Fortaleza: Un don sobrenatural
No debemos olvidar que la fortaleza no es solo una virtud que cultivamos con nuestro esfuerzo. En su bondad, Dios nos da también el don de fortaleza, que nos hace firmes en la fe y constantes en la lucha diaria. Como dice el Salmo 42: “quia tu es, Deus, fortitudo mea” – "Tú eres, Señor, mi fortaleza". Esta fortaleza sobrenatural nos permite enfrentar los combates de la vida, pero no elimina las dificultades ni los sufrimientos; nos capacita para afrontarlos con serenidad y confianza en Dios. En nuestra búsqueda de santidad, la fortaleza es esencial. Nos permite ser constantes, sobre todo en los pequeños detalles de la vida cotidiana. Es en esos momentos ordinarios, a menudo invisibles, donde se forjan los santos. La paciencia en las pruebas, la perseverancia en nuestras responsabilidades y la confianza en que Dios camina a nuestro lado son claves para alcanzar la santidad.
Heroísmo en lo ordinario
Así, podemos sentirnos llamados a vivir con heroísmo, no solo en momentos excepcionales, sino en lo ordinario. Esto se manifiesta en la forma en que enfrentamos nuestras obligaciones diarias, en cómo respondemos a las pruebas, y en la generosidad con la que nos entregamos a los demás. La fortaleza nos ayuda a resistir la tibieza espiritual, a no conformarnos con lo fácil o lo cómodo, sino a aspirar siempre a más.
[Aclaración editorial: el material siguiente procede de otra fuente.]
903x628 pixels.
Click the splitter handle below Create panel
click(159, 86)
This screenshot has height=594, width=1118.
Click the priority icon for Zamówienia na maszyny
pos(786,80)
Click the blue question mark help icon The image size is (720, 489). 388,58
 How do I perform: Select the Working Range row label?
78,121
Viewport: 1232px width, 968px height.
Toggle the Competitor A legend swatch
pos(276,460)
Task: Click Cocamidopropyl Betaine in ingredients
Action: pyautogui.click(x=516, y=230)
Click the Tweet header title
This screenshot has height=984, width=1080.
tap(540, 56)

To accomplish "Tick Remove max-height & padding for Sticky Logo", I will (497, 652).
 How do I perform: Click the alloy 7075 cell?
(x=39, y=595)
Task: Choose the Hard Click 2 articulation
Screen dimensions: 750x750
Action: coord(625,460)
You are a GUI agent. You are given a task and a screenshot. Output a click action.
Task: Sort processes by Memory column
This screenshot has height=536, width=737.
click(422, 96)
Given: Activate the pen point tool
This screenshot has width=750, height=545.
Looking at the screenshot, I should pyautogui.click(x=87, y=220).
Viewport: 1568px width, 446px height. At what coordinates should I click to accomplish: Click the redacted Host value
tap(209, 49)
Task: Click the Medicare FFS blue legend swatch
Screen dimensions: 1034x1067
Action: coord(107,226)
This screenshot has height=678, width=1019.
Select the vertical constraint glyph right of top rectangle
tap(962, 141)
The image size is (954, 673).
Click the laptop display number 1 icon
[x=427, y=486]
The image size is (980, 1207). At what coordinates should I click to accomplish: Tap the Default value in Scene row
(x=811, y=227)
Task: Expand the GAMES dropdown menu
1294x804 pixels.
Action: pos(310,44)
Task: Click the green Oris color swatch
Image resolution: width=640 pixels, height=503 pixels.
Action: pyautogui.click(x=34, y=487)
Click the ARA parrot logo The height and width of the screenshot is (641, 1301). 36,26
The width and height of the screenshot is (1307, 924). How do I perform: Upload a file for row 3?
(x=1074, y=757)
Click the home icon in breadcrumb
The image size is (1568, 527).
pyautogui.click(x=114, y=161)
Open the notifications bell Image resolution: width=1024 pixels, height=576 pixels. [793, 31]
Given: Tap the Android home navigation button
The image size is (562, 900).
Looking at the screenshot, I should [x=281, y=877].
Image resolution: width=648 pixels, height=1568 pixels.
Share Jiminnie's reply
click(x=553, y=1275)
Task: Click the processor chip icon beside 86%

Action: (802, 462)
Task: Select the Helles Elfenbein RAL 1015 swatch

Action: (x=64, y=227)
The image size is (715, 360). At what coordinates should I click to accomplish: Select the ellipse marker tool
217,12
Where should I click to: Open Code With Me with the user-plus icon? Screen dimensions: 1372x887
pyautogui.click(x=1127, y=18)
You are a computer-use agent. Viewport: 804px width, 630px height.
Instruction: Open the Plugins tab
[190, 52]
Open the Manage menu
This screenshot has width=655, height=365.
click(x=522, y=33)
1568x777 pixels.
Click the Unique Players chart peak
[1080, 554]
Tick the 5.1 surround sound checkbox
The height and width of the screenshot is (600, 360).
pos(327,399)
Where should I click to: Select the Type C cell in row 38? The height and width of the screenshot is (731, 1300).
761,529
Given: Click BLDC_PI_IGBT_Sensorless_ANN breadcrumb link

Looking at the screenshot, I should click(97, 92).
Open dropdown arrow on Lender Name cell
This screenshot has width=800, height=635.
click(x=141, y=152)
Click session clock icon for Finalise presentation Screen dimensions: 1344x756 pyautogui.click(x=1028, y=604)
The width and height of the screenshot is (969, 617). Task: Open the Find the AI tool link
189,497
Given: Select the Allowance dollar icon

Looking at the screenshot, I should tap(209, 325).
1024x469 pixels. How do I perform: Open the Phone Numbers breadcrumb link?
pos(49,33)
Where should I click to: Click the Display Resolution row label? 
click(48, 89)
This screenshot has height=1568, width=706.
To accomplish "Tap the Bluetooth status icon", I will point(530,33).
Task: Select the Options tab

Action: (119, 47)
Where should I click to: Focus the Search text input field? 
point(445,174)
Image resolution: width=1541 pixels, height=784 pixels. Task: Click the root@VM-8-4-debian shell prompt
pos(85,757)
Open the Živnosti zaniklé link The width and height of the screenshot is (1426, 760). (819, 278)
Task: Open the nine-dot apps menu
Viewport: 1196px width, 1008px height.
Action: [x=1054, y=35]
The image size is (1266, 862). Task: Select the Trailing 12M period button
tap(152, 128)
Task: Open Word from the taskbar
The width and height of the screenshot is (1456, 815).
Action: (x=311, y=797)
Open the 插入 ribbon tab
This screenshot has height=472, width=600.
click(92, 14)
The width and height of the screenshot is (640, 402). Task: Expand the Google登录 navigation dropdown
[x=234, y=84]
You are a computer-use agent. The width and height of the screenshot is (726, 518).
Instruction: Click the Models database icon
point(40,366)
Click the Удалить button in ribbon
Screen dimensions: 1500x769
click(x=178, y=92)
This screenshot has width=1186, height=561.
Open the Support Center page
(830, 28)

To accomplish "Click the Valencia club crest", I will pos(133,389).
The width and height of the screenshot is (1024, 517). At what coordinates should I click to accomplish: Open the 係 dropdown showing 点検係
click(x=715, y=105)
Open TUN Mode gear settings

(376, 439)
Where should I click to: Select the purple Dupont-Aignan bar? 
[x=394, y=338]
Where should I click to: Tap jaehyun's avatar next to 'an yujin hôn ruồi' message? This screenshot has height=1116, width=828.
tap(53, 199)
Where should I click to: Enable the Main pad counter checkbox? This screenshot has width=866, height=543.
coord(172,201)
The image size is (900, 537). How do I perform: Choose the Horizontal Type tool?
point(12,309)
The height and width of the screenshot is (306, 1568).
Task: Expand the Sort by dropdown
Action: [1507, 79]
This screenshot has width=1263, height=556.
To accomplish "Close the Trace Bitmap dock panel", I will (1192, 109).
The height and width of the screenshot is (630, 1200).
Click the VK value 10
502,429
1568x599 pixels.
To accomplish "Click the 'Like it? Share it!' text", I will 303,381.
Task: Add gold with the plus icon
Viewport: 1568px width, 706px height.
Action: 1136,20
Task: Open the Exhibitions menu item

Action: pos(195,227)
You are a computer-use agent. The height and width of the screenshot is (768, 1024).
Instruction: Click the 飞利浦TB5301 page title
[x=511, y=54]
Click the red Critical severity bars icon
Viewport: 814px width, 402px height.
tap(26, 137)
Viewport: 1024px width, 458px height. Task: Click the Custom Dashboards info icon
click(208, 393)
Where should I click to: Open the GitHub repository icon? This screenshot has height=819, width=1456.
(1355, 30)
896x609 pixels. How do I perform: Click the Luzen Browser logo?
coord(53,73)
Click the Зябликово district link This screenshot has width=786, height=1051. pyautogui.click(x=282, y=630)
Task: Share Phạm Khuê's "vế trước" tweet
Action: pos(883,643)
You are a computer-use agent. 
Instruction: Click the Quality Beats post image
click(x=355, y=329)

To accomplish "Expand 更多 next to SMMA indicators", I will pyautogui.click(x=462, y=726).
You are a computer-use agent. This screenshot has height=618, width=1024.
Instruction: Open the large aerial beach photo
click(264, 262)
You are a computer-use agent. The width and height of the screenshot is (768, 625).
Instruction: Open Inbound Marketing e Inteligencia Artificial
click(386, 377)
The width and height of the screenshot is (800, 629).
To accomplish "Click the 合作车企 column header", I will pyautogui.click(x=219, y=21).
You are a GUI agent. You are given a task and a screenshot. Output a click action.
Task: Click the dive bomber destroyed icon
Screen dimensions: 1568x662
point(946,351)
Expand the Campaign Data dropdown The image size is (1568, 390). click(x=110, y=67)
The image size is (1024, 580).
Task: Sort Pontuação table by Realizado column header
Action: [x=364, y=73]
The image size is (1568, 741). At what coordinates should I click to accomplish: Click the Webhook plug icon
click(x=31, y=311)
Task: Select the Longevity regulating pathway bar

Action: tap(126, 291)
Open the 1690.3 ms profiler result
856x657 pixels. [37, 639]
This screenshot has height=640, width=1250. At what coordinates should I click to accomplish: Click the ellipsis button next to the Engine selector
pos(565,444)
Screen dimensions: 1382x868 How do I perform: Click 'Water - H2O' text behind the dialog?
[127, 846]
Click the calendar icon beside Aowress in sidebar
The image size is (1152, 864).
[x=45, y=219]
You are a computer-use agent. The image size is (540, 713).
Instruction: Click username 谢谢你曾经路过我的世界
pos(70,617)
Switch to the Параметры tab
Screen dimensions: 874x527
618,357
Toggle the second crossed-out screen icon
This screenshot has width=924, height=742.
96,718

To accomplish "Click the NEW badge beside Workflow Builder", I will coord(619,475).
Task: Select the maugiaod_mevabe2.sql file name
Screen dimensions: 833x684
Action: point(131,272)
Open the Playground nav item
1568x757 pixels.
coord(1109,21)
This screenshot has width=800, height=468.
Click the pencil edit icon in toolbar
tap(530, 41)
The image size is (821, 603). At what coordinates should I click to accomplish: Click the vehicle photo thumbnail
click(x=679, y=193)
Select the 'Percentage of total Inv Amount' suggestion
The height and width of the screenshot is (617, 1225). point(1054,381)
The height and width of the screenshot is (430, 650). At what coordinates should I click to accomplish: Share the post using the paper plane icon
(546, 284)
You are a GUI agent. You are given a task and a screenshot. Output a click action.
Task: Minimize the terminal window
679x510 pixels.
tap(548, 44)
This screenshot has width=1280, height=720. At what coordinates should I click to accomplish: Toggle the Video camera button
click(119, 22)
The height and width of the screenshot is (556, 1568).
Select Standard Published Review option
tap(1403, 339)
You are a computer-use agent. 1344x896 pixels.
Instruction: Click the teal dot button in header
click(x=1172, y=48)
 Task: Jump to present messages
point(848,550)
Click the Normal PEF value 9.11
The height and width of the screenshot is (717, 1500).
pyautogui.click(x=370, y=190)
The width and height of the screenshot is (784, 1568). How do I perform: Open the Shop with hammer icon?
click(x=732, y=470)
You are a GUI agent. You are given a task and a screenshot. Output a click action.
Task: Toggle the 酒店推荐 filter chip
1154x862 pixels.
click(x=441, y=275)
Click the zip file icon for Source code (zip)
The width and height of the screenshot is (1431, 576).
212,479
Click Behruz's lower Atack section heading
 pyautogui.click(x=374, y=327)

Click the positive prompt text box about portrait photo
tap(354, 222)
Esta aspiración no se trata de grandes gestos heroicos, sino de pequeños actos cotidianos realizados con amor y fe.
San Agustín, en una de sus reflexiones sobre la fortaleza, dijo: “Ipsatenente, non curris; Ipsa duce, non fatigaris” – "Con María sosteniéndote, no te cansas; con ella guiándote, no te fatigas". Si mantenemos esta actitud de confianza en Dios y en la intercesión de María, seremos capaces de perseverar hasta el final.
Aplicación práctica: Fortaleza en lo cotidiano
¿Cómo podemos aplicar esta virtud en nuestras vidas diarias? Pensemos en situaciones concretas: cuando enfrentamos dificultades en el trabajo, problemas familiares o enfermedades. Es fácil caer en la desesperanza o en el desánimo. Sin embargo, la fortaleza nos invita a ver estas situaciones como oportunidades para crecer en fe y confianza en Dios.
- Perseverancia en el trabajo bien hecho: Realizar nuestras tareas diarias con dedicación y sin quejarnos, ofreciendo todo como una ofrenda a Dios. - Paciencia en las pruebas: Enfrentar los contratiempos con una actitud de serenidad y entrega, sabiendo que Dios está con nosotros. - Confianza en la providencia: Recordar que, aunque no comprendamos el porqué de nuestras dificultades, Dios tiene un plan perfecto para nosotros.
Conclusión
La fortaleza no es una virtud reservada a héroes o santos excepcionales, sino que está al alcance de todos los que desean seguir adelante en su camino hacia Dios. En los momentos de prueba o cansancio, recordemos que no estamos solos en esta lucha. Contamos con el don del Espíritu Santo, que nos sostiene, y con el amor del Padre, que nunca nos abandona. Como decía Santa Teresa, “importa mucho y el todo, una grande y muy determinada determinación de no parar hasta llegar a Él”. Incluso si el mundo parece desmoronarse a nuestro alrededor, la fortaleza nos permite avanzar con la confianza de que Dios, nuestra roca y salvación, nos acompaña siempre.